# Provided data
=-=-=-=-=

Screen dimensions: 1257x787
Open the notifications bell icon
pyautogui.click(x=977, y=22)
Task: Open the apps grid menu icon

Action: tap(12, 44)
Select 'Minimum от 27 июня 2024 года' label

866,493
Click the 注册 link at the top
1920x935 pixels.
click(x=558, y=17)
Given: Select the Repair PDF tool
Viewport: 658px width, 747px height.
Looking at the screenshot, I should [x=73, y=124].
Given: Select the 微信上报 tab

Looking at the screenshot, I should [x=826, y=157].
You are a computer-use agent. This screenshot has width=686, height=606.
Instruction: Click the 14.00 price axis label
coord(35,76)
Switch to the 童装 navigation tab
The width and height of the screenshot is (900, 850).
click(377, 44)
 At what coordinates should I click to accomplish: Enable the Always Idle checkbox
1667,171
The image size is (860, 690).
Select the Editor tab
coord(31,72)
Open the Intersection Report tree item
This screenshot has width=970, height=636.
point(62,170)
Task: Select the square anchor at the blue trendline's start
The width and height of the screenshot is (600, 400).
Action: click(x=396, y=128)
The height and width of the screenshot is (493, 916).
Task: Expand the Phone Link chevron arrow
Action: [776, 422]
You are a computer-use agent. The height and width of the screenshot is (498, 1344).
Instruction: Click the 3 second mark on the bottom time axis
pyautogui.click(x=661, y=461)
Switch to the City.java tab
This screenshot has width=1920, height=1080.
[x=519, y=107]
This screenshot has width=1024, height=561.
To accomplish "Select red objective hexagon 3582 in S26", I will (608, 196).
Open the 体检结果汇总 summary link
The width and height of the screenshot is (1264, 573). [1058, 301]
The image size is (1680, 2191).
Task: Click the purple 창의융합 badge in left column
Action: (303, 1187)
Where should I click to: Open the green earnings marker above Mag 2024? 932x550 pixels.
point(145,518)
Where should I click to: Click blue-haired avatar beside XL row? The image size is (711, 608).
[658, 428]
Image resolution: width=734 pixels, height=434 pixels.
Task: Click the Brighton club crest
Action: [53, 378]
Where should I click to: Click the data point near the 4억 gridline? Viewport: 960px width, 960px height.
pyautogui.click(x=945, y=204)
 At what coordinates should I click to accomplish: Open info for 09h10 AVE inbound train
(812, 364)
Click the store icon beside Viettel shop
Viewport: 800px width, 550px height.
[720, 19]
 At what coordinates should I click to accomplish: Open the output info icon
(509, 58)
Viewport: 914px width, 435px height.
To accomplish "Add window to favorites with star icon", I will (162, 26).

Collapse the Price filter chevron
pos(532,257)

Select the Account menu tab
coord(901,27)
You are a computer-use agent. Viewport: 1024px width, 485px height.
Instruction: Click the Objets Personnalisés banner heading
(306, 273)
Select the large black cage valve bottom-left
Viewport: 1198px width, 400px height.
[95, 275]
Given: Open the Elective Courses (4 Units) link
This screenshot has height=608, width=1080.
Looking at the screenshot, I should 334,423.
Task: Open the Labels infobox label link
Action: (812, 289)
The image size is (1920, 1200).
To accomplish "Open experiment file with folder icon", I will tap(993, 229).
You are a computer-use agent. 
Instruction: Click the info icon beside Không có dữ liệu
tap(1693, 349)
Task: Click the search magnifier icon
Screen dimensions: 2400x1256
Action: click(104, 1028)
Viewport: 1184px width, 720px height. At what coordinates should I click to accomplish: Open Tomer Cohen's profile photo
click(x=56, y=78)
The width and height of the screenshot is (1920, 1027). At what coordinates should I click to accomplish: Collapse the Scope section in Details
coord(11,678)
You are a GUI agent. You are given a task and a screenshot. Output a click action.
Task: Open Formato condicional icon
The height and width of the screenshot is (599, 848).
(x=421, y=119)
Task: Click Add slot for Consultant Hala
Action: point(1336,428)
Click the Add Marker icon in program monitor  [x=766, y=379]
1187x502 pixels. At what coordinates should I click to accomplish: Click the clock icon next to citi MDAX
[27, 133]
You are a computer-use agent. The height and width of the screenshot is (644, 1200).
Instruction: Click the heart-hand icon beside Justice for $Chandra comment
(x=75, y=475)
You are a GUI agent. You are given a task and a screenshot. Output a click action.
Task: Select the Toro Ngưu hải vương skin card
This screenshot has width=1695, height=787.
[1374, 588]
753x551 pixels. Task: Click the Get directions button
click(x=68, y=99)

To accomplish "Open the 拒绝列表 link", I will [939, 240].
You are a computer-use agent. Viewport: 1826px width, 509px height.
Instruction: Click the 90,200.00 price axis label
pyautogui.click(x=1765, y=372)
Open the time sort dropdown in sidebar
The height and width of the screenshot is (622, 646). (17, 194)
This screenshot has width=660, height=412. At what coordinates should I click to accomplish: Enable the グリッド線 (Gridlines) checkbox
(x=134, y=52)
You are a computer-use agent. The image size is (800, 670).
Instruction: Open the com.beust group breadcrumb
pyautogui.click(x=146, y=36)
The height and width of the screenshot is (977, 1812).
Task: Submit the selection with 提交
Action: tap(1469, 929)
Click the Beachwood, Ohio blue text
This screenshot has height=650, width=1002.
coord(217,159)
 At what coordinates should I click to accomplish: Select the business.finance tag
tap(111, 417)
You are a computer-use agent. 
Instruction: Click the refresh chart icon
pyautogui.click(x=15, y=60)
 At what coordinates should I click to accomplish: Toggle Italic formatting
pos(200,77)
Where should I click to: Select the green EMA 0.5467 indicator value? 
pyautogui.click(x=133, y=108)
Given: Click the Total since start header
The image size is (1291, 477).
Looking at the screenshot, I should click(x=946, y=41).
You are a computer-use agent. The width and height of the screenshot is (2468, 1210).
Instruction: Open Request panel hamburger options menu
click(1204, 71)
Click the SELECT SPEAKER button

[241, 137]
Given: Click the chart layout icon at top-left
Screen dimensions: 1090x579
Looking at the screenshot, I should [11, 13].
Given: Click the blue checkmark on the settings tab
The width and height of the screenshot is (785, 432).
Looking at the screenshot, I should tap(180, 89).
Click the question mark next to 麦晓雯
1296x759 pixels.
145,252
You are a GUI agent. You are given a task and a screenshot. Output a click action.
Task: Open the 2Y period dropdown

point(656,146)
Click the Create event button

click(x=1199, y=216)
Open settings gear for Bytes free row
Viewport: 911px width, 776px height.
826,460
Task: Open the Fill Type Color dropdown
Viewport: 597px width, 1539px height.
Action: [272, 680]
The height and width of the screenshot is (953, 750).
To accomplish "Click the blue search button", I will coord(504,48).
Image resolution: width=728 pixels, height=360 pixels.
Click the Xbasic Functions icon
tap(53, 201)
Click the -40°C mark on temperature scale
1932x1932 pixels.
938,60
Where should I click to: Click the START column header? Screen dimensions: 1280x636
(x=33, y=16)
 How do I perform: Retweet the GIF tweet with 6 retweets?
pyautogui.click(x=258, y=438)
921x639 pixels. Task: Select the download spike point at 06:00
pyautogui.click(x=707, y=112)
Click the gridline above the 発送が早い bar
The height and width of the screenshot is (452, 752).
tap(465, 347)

=-=-=-=-=

# What to do
Rewrite all of the rows above as a Markdown table with two columns, "Number" and "Content," one line per table row, skipping any blank lines.

# Response to the task
| Number | Content |
|---|---|
| 1 | Screen dimensions: 1257x787 |
| 2 | Open the notifications bell icon |
| 3 | pyautogui.click(x=977, y=22) |
| 4 | Task: Open the apps grid menu icon |
| 5 | Action: tap(12, 44) |
| 6 | Select 'Minimum от 27 июня 2024 года' label |
| 7 | 866,493 |
| 8 | Click the 注册 link at the top |
| 9 | 1920x935 pixels. |
| 10 | click(x=558, y=17) |
| 11 | Given: Select the Repair PDF tool |
| 12 | Viewport: 658px width, 747px height. |
| 13 | Looking at the screenshot, I should [x=73, y=124]. |
| 14 | Given: Select the 微信上报 tab |
| 15 | Looking at the screenshot, I should [x=826, y=157]. |
| 16 | You are a computer-use agent. This screenshot has width=686, height=606. |
| 17 | Instruction: Click the 14.00 price axis label |
| 18 | coord(35,76) |
| 19 | Switch to the 童装 navigation tab |
| 20 | The width and height of the screenshot is (900, 850). |
| 21 | click(377, 44) |
| 22 |  At what coordinates should I click to accomplish: Enable the Always Idle checkbox |
| 23 | 1667,171 |
| 24 | The image size is (860, 690). |
| 25 | Select the Editor tab |
| 26 | coord(31,72) |
| 27 | Open the Intersection Report tree item |
| 28 | This screenshot has width=970, height=636. |
| 29 | point(62,170) |
| 30 | Task: Select the square anchor at the blue trendline's start |
| 31 | The width and height of the screenshot is (600, 400). |
| 32 | Action: click(x=396, y=128) |
| 33 | The height and width of the screenshot is (493, 916). |
| 34 | Task: Expand the Phone Link chevron arrow |
| 35 | Action: [776, 422] |
| 36 | You are a computer-use agent. The height and width of the screenshot is (498, 1344). |
| 37 | Instruction: Click the 3 second mark on the bottom time axis |
| 38 | pyautogui.click(x=661, y=461) |
| 39 | Switch to the City.java tab |
| 40 | This screenshot has width=1920, height=1080. |
| 41 | [x=519, y=107] |
| 42 | This screenshot has width=1024, height=561. |
| 43 | To accomplish "Select red objective hexagon 3582 in S26", I will (608, 196). |
| 44 | Open the 体检结果汇总 summary link |
| 45 | The width and height of the screenshot is (1264, 573). [1058, 301] |
| 46 | The image size is (1680, 2191). |
| 47 | Task: Click the purple 창의융합 badge in left column |
| 48 | Action: (303, 1187) |
| 49 | Where should I click to: Open the green earnings marker above Mag 2024? 932x550 pixels. |
| 50 | point(145,518) |
| 51 | Where should I click to: Click blue-haired avatar beside XL row? The image size is (711, 608). |
| 52 | [658, 428] |
| 53 | Image resolution: width=734 pixels, height=434 pixels. |
| 54 | Task: Click the Brighton club crest |
| 55 | Action: [53, 378] |
| 56 | Where should I click to: Click the data point near the 4억 gridline? Viewport: 960px width, 960px height. |
| 57 | pyautogui.click(x=945, y=204) |
| 58 |  At what coordinates should I click to accomplish: Open info for 09h10 AVE inbound train |
| 59 | (812, 364) |
| 60 | Click the store icon beside Viettel shop |
| 61 | Viewport: 800px width, 550px height. |
| 62 | [720, 19] |
| 63 |  At what coordinates should I click to accomplish: Open the output info icon |
| 64 | (509, 58) |
| 65 | Viewport: 914px width, 435px height. |
| 66 | To accomplish "Add window to favorites with star icon", I will (162, 26). |
| 67 | Collapse the Price filter chevron |
| 68 | pos(532,257) |
| 69 | Select the Account menu tab |
| 70 | coord(901,27) |
| 71 | You are a computer-use agent. Viewport: 1024px width, 485px height. |
| 72 | Instruction: Click the Objets Personnalisés banner heading |
| 73 | (306, 273) |
| 74 | Select the large black cage valve bottom-left |
| 75 | Viewport: 1198px width, 400px height. |
| 76 | [95, 275] |
| 77 | Given: Open the Elective Courses (4 Units) link |
| 78 | This screenshot has height=608, width=1080. |
| 79 | Looking at the screenshot, I should 334,423. |
| 80 | Task: Open the Labels infobox label link |
| 81 | Action: (812, 289) |
| 82 | The image size is (1920, 1200). |
| 83 | To accomplish "Open experiment file with folder icon", I will tap(993, 229). |
| 84 | You are a computer-use agent.  |
| 85 | Instruction: Click the info icon beside Không có dữ liệu |
| 86 | tap(1693, 349) |
| 87 | Task: Click the search magnifier icon |
| 88 | Screen dimensions: 2400x1256 |
| 89 | Action: click(104, 1028) |
| 90 | Viewport: 1184px width, 720px height. At what coordinates should I click to accomplish: Open Tomer Cohen's profile photo |
| 91 | click(x=56, y=78) |
| 92 | The width and height of the screenshot is (1920, 1027). At what coordinates should I click to accomplish: Collapse the Scope section in Details |
| 93 | coord(11,678) |
| 94 | You are a GUI agent. You are given a task and a screenshot. Output a click action. |
| 95 | Task: Open Formato condicional icon |
| 96 | The height and width of the screenshot is (599, 848). |
| 97 | (x=421, y=119) |
| 98 | Task: Click Add slot for Consultant Hala |
| 99 | Action: point(1336,428) |
| 100 | Click the Add Marker icon in program monitor  [x=766, y=379] |
| 101 | 1187x502 pixels. At what coordinates should I click to accomplish: Click the clock icon next to citi MDAX |
| 102 | [27, 133] |
| 103 | You are a computer-use agent. The height and width of the screenshot is (644, 1200). |
| 104 | Instruction: Click the heart-hand icon beside Justice for $Chandra comment |
| 105 | (x=75, y=475) |
| 106 | You are a GUI agent. You are given a task and a screenshot. Output a click action. |
| 107 | Task: Select the Toro Ngưu hải vương skin card |
| 108 | This screenshot has width=1695, height=787. |
| 109 | [1374, 588] |
| 110 | 753x551 pixels. Task: Click the Get directions button |
| 111 | click(x=68, y=99) |
| 112 | To accomplish "Open the 拒绝列表 link", I will [939, 240]. |
| 113 | You are a computer-use agent. Viewport: 1826px width, 509px height. |
| 114 | Instruction: Click the 90,200.00 price axis label |
| 115 | pyautogui.click(x=1765, y=372) |
| 116 | Open the time sort dropdown in sidebar |
| 117 | The height and width of the screenshot is (622, 646). (17, 194) |
| 118 | This screenshot has width=660, height=412. At what coordinates should I click to accomplish: Enable the グリッド線 (Gridlines) checkbox |
| 119 | (x=134, y=52) |
| 120 | You are a computer-use agent. The image size is (800, 670). |
| 121 | Instruction: Open the com.beust group breadcrumb |
| 122 | pyautogui.click(x=146, y=36) |
| 123 | The height and width of the screenshot is (977, 1812). |
| 124 | Task: Submit the selection with 提交 |
| 125 | Action: tap(1469, 929) |
| 126 | Click the Beachwood, Ohio blue text |
| 127 | This screenshot has height=650, width=1002. |
| 128 | coord(217,159) |
| 129 |  At what coordinates should I click to accomplish: Select the business.finance tag |
| 130 | tap(111, 417) |
| 131 | You are a computer-use agent.  |
| 132 | Instruction: Click the refresh chart icon |
| 133 | pyautogui.click(x=15, y=60) |
| 134 |  At what coordinates should I click to accomplish: Toggle Italic formatting |
| 135 | pos(200,77) |
| 136 | Where should I click to: Select the green EMA 0.5467 indicator value?  |
| 137 | pyautogui.click(x=133, y=108) |
| 138 | Given: Click the Total since start header |
| 139 | The image size is (1291, 477). |
| 140 | Looking at the screenshot, I should click(x=946, y=41). |
| 141 | You are a computer-use agent. The width and height of the screenshot is (2468, 1210). |
| 142 | Instruction: Open Request panel hamburger options menu |
| 143 | click(1204, 71) |
| 144 | Click the SELECT SPEAKER button |
| 145 | [241, 137] |
| 146 | Given: Click the chart layout icon at top-left |
| 147 | Screen dimensions: 1090x579 |
| 148 | Looking at the screenshot, I should [11, 13]. |
| 149 | Given: Click the blue checkmark on the settings tab |
| 150 | The width and height of the screenshot is (785, 432). |
| 151 | Looking at the screenshot, I should tap(180, 89). |
| 152 | Click the question mark next to 麦晓雯 |
| 153 | 1296x759 pixels. |
| 154 | 145,252 |
| 155 | You are a GUI agent. You are given a task and a screenshot. Output a click action. |
| 156 | Task: Open the 2Y period dropdown |
| 157 | point(656,146) |
| 158 | Click the Create event button |
| 159 | click(x=1199, y=216) |
| 160 | Open settings gear for Bytes free row |
| 161 | Viewport: 911px width, 776px height. |
| 162 | 826,460 |
| 163 | Task: Open the Fill Type Color dropdown |
| 164 | Viewport: 597px width, 1539px height. |
| 165 | Action: [272, 680] |
| 166 | The height and width of the screenshot is (953, 750). |
| 167 | To accomplish "Click the blue search button", I will coord(504,48). |
| 168 | Image resolution: width=728 pixels, height=360 pixels. |
| 169 | Click the Xbasic Functions icon |
| 170 | tap(53, 201) |
| 171 | Click the -40°C mark on temperature scale |
| 172 | 1932x1932 pixels. |
| 173 | 938,60 |
| 174 | Where should I click to: Click the START column header? Screen dimensions: 1280x636 |
| 175 | (x=33, y=16) |
| 176 |  How do I perform: Retweet the GIF tweet with 6 retweets? |
| 177 | pyautogui.click(x=258, y=438) |
| 178 | 921x639 pixels. Task: Select the download spike point at 06:00 |
| 179 | pyautogui.click(x=707, y=112) |
| 180 | Click the gridline above the 発送が早い bar |
| 181 | The height and width of the screenshot is (452, 752). |
| 182 | tap(465, 347) |